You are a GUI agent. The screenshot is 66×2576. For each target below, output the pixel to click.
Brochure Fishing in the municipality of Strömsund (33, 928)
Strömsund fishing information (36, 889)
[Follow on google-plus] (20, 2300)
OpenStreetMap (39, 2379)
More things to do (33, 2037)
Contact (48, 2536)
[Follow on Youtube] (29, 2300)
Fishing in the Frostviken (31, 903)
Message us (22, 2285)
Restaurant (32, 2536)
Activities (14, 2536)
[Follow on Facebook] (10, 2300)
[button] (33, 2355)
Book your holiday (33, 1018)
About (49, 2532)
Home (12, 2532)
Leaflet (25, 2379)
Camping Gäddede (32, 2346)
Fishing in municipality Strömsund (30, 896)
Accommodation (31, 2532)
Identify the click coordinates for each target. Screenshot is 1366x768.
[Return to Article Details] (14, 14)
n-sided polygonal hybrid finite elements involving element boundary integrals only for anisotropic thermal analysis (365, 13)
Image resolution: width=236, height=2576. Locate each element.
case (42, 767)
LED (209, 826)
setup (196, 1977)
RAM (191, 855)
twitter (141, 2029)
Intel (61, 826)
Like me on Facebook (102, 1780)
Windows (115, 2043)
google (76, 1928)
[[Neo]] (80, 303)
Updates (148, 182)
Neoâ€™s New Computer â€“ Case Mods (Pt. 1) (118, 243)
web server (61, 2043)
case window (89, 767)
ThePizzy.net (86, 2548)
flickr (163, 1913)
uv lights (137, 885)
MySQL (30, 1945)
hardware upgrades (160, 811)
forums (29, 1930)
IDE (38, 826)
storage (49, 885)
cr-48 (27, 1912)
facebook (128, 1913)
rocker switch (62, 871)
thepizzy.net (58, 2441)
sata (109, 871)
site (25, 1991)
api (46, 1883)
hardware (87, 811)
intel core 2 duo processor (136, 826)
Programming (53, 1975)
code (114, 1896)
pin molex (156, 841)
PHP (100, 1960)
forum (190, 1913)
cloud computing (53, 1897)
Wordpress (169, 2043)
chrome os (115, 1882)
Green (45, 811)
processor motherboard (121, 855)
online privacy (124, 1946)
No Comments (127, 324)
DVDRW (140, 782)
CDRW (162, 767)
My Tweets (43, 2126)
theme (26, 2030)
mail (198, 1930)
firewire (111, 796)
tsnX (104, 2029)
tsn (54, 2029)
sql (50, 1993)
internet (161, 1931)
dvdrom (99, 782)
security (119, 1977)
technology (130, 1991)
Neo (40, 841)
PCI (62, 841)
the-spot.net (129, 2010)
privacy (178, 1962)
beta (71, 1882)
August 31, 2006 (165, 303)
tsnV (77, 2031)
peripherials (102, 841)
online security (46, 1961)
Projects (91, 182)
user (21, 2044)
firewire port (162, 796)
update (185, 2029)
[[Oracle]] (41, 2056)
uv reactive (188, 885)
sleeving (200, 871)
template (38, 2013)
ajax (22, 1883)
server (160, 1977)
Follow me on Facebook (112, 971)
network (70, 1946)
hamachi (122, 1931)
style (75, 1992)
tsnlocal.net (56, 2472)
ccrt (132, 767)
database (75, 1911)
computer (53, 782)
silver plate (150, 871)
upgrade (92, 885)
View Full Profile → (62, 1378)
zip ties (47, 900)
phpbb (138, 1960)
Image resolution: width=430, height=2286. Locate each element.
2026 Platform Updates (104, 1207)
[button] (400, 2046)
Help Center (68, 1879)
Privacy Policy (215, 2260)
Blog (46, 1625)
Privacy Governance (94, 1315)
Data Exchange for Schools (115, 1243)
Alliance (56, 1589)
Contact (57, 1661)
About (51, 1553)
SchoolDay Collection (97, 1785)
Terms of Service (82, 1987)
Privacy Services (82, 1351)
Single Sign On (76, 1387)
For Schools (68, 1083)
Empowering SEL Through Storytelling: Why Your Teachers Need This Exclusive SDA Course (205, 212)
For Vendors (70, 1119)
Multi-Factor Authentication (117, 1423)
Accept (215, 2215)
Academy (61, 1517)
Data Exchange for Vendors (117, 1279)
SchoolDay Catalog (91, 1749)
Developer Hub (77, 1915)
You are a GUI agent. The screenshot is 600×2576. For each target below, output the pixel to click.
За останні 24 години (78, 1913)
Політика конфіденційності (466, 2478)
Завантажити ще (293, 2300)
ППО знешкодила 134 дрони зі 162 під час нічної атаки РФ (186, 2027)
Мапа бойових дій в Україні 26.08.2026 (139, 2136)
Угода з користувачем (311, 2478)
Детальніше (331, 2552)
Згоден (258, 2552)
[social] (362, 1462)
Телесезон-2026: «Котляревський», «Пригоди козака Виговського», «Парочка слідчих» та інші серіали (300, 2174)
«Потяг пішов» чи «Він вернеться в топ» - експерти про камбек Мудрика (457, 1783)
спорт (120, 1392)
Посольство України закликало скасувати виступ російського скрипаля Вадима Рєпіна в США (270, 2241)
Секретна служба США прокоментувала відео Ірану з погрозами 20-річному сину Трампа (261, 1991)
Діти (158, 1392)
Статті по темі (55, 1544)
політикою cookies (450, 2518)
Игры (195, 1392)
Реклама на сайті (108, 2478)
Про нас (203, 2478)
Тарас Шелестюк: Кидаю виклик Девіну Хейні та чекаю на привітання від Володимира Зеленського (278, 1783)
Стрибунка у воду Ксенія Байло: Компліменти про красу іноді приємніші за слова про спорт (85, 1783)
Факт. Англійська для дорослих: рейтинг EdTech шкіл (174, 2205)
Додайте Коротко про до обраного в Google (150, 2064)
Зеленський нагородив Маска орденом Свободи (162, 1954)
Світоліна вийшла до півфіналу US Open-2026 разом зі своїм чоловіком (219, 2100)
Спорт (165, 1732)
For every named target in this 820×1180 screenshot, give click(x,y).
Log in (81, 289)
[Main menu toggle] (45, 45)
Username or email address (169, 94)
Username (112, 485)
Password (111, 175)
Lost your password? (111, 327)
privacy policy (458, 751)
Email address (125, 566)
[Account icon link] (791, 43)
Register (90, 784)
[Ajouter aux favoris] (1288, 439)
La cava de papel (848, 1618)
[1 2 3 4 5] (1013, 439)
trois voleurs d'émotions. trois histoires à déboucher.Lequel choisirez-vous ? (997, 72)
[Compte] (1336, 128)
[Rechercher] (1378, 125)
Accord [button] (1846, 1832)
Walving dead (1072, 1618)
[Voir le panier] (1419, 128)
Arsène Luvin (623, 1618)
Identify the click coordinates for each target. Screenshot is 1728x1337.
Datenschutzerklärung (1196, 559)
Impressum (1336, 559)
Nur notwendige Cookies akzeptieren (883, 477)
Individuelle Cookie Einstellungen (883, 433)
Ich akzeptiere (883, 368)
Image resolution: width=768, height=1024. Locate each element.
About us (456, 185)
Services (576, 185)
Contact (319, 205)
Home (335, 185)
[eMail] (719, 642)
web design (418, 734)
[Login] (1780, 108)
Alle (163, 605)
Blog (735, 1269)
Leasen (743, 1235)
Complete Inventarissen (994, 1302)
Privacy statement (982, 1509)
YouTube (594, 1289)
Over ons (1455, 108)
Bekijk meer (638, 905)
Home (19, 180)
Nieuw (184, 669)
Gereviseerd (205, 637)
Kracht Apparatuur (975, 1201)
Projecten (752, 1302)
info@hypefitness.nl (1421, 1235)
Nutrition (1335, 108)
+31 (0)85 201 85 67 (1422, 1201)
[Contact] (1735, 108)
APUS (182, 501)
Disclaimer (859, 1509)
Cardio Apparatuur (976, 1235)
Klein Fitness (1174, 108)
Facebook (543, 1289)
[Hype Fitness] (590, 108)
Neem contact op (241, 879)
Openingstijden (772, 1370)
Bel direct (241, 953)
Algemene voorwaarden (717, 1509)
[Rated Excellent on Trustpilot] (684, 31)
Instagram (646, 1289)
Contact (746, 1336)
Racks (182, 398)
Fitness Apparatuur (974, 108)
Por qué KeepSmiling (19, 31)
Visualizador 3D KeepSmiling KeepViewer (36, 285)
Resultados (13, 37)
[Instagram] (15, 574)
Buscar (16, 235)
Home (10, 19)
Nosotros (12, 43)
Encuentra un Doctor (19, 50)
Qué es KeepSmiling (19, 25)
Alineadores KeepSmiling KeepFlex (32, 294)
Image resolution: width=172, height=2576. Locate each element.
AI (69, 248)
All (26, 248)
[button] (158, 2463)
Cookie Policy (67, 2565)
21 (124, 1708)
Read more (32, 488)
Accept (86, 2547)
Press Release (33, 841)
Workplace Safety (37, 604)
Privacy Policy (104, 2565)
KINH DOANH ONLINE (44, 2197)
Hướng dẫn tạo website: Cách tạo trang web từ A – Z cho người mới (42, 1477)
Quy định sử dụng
----
(EXERCISE INSTRUCTIONS) Everything from the line containing "[Follow on Facebook] (10, 2300)" through the line containing "[Return to Article Details] (14, 14)" in the material above should be retyped exactly, both ends included, and nothing more.

(EXERCISE OUTPUT)
[Follow on Facebook] (10, 2300)
[button] (33, 2355)
Book your holiday (33, 1018)
About (49, 2532)
Home (12, 2532)
Leaflet (25, 2379)
Camping Gäddede (32, 2346)
Fishing in municipality Strömsund (30, 896)
Accommodation (31, 2532)
Identify the click coordinates for each target. Screenshot is 1366x768.
[Return to Article Details] (14, 14)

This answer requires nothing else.